◆ Selected extract ◆
Start
Learn more about the generation of computers, switches, binary, hexadecimals, and conventions such as ASCII and UniCode. Know how we measure bits.

Generation of Computers

1. Vacuum Tubes (1904)

The first generation of computers. Also the first one ever built: The vacuum tubes.

John Ambrose Fleming invented the vacuum tubes in 1904. ENIAC (Electronic Numerical Integrator And Computer) was the first computer ever built in history. In the meantime, it had 18,000 tubes! Furthermore, these tubes are to be checked one by one to see if it’s in “on” or “off”.

“Debugging”

Right image: Admiral Grace Hopper who was working on a Mark II computer. Left image:  A computer log entry from the Mark II computer, with a moth taped to the page.
Right: Admiral Grace Hopper. Left: A computer log entry from the Mark II, with a moth taped to the page.

In 1940s, while Admiral Grace Hopper was working on a Mark II computer at Harvard, her associates discovered that a moth was stuck in a relay. Hence, the reason why there was a problem with the computer. So they “debugged” it or removed the bug from the computer in order to fix it.

Today, programmers call a defect, an error, or a problem in a code a “bug.” When they are trying to fix the code that has a “bug“, they are “debugging” it.

2. Transistors (1947)

The second generation of computers: Transistors.

They are way smaller. Unlike the vacuum tubes, they don’t burn out. It can work either as an amplifier or as a switch.

3. Integrated Circuits (1959)

The third generation of computers: the integrated circuit or "chip." These are taller than microprocessors.
End
◆ Written instruction A ◆
In the page on computer generations, how many tubes did ENIAC have?
◆ Written instruction B ◆
Copy word for word the stretch of the page on computer generations from "In 1940s, while" through "2. Transistors (1947)".
The lines after this point are not needed.

◆ Record set ◆
Start
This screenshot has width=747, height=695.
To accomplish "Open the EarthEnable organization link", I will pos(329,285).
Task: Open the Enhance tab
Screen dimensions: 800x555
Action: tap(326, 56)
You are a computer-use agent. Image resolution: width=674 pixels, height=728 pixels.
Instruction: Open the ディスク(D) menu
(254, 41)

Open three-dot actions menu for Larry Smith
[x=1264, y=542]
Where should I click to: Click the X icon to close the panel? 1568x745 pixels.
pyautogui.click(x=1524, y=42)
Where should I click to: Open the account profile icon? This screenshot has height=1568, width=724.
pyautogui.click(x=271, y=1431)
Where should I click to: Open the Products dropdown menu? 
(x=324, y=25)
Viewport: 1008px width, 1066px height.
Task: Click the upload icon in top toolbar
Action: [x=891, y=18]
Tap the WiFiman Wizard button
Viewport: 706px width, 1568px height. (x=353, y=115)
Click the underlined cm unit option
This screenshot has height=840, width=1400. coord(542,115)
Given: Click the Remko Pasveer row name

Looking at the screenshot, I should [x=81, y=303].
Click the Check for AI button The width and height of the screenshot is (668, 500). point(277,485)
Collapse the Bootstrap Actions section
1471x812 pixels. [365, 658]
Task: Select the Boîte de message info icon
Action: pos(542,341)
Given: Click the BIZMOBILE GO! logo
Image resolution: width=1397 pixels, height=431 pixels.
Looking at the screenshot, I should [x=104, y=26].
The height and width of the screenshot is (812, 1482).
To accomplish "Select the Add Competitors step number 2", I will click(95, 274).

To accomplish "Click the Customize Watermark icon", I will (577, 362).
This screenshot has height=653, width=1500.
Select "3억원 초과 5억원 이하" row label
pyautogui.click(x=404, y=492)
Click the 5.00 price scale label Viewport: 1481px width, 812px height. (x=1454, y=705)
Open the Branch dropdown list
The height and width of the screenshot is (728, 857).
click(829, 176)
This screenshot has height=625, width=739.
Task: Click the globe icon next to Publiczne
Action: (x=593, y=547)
End
◆ Full output A ◆
ENIAC had 18,000 tubes.

◆ Full output B ◆
In 1940s, while Admiral Grace Hopper was working on a Mark II computer at Harvard, her associates discovered that a moth was stuck in a relay. Hence, the reason why there was a problem with the computer. So they “debugged” it or removed the bug from the computer in order to fix it.

Today, programmers call a defect, an error, or a problem in a code a “bug.” When they are trying to fix the code that has a “bug“, they are “debugging” it.

2. Transistors (1947)